Never tell a lie - Lügen können töten

Autor Hallie Ephron Genre Thriller
Verlag Diana Verlag
ISBN 978-3-453-35456-2
Übersetzung Sigrid Langhaeuser Erscheinungsdatum (D) Juli 2010   
Erschienen 2009  Seiten 350

Inhalt

Endlich scheint sich für Ivy Rose und ihren Mann David alles zum Guten zu wenden: Nach mehreren missglückten Versuchen ist Ivy schwanger und es sieht ganz danach aus, als würde sie bald ein gesundes Mädchen zur Welt bringen. In dem alten, gemütlichen Haus, das sich die beiden zusammen gekauft haben, ist alles bereit für das Baby, das bald kommen wird, und um sich endgültig vom alten Gerümpel des Vorbesitzers zu trennen, veranstalten Ivy und David im Vorgarten einen kleinen Flohmarkt. Dort taucht unvermutet eine alte Schulkameradin der beiden auf, die sich, nachdem sie etwas gekauft hat, von David durch das alte Haus führen lässt. Noch ahnen David und Ivy nicht, dass sich durch Melindas Auftauchen ihr gesamtes Leben verändern wird – denn kurz darauf ist Melinda spurlos verschwunden und David wird zum Hauptverdächtigen in diesem mysteriösen Fall. Denn nachdem Melinda mit David im Haus verschwand, wurde sie von niemandem mehr lebend gesehen, es gibt niemandem, der bezeugen könnte, dass sie das Haus der Roses je wieder verlassen hat.
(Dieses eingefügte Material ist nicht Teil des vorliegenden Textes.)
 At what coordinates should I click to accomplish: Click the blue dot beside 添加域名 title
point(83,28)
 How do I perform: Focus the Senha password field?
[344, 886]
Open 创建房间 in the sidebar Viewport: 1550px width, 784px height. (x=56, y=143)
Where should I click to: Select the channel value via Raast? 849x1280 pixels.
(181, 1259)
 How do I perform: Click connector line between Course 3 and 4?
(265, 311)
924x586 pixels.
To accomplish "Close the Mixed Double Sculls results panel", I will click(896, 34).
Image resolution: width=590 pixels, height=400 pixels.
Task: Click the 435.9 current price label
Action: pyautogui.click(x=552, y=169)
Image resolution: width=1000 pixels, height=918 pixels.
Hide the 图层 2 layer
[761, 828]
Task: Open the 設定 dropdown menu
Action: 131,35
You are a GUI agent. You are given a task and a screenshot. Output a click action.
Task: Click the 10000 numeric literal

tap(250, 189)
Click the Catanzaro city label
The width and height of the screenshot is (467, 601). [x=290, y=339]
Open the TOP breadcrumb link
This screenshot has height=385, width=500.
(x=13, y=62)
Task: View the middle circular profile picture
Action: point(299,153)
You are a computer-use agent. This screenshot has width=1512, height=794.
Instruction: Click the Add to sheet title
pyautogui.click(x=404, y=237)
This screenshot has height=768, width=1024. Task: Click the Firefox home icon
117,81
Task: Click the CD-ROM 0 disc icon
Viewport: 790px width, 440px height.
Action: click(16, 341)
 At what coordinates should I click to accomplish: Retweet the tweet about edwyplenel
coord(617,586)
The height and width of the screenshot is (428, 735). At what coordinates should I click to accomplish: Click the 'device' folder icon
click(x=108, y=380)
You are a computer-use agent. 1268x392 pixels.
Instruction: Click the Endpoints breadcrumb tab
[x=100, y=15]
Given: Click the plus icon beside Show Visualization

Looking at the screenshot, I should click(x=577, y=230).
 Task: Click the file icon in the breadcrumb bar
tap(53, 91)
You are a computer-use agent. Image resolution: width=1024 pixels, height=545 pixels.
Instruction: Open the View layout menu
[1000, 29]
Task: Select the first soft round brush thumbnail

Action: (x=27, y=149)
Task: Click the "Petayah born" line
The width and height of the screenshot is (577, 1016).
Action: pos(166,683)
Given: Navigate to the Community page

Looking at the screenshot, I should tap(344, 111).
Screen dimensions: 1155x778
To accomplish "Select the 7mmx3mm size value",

Ivy ist fest von Davids Unschuld überzeugt, doch allmählich beginnt der sich in einem Netz aus Lügen zu verstricken. Für die Polizei scheint der Fall klar zu sein, sie sucht nur noch nach entsprechenden Indizien, um David des Mordes zu überführen. Im Hause der Roses hingegen, in dem die hochschwangere Ivy nun ganz allein ist, häufen sich seltsame und mysteriöse Vorkommnisse, die sie um ihr Leben und das des Babys bangen lassen.

Buchkritik von Stefanie Rufle

Stefanie vergibt 4 von 5 Bs „Never tell a lie“ ist ein hoch spannender und mysteriöser Thriller, der den Leser von der ersten Minute an fesselt. Autorin Hallie Ephron erzählt in ihrem Debütroman eine raffiniert konstruierte Schauergeschichte, die das Blut in den Adern gefrieren lässt und bei der einfach alles stimmt: Die gruselig-schaurige Atmosphäre eines alten Hauses mit dunkler Vorgeschichte, eine mysteriöse Fremde, die scheinbar spurlos verschwindet, undurchsichtige Charaktere und eine offensichtlich hilflose Hauptfigur, die in großer Gefahr schwebt. Ein dunkles Geheimnis ist latent spürbar und beschäftigt den Leser ununterbrochen. Hallie Ephron weiß offensichtlich, was sie tut: Es gelingt ihr immer wieder, den Leser aufs Glatteis zu führen und gleichzeitig Hinweise zu streuen, die allmählich ein Lösungsmuster erkennen lassen. Doch auch wenn sich irgendwann ziemlich deutlich herauskristallisiert, welch perfides Spiel hier gespielt wird, tut das der Spannung kaum Abbruch.

Sprachlich bewegt sich die Autorin in ihrem Debütroman auf einem guten Niveau und auch die Figurenzeichnung ist ihr durch und durch gelungen. Eine gut ausgedachte Geschichte wird zu einem schlüssigen und überzeugenden Ende gebracht, das kaum noch Fragen offen lässt. „Never tell a lie“ ist ein Psychothriller mit Sogwirkung, hier werden dem Leser Nervenkitzel und Hochspannung geboten und ab und an darf er dabei auch einen Blick in die finstersten Abgründe der menschlichen Psyche riskieren.

Wissenswertes

„Never tell a lie – Lügen können töten“ ist Hallie Ephrons Debütroman. Sie stammt aus einer Familie erfolgreicher Schriftsteller, ihre Schwester Nora Ephron hat die Drehbücher zu „Harry und Sally“, „Schlaflos in Seattle“ und „E-Mail für dich“ geschrieben.